One group may only be able to send indicators with certain data, and other vendors may be able to send something else.  Great, my code will consume and do things with all of it.

[cbc] And ignore what it doesn’t need, right? So what you are saying is that there is one large schema, no idioms and everything is optional? You may want to layer some required interaction profiles on top of that. In any case, CTI and the expectations of using it will change over time – better to plan for it.

 

5: Development

Bret: All I need is a text editor and I will type in my implementation.

Cory: Reading, writing, mapping and even presenting the data will be heavily assisted with automation. Only special algorithms will be coded.

 

This is a problem that vendors will solve.  This is not a standards track issue.  Vendors will produce neat and interesting tools that make use of the data.  The vendors that do the best job, will make the most money and get the most sales. 

[cbc] What you are suggesting is disenfranchising a large set of vendors that do not implement the way you do, it is up to the standard to provide the artifacts to enable a large community, not pre-suppose particular implementation styles, idioms and use cases.

 

To answer your question.  I am not against a solid UML specification or model or what every you call it.  In my mind a UML model is such a wonderful thing to have.  It makes it so much easier to learn and understand STIX.  When I first started playing with STIX, I build my own UML model as there wasn't one.  I needed to do that to make heads and tails of what was going on.  So yes, we need a UML specification / model.  

 

Where I believe we fundamentally disagree is on the idea of code writing itself and auto-generating itself.  
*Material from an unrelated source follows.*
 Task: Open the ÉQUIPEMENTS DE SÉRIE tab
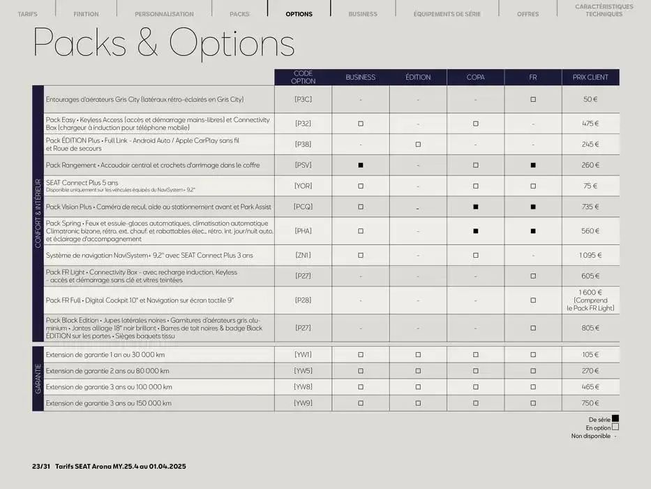point(447,14)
[cbc] So you work in machine code, no compilers? No virtual machines? No code gen from schema? No visualization tools? No analytics engines? No mapping tools. How are things in the 60’s?

So how ‘bout his? We agree on a small subset model and a JSON representation of it. We then see if that can be generated, if so, there should be no issue.

 

Some people may use this, but this is NOT a requirement for the standard, IMHO.  

[cbc] Again, it is for a standard that enables a larger community.

 

A nice and clean UML specification

[cbc] Ok, lets start on that now and stop spending so much time on one of multiple syntaxes.

 

and a super easy to implement binding in JSON is all we need at this point..  

[cbc] I really want you to have that as well!

Long-term I see the need for moving to a binary representation in say Cap-n-Proto, but that will be 3-5 years from now if we are successful.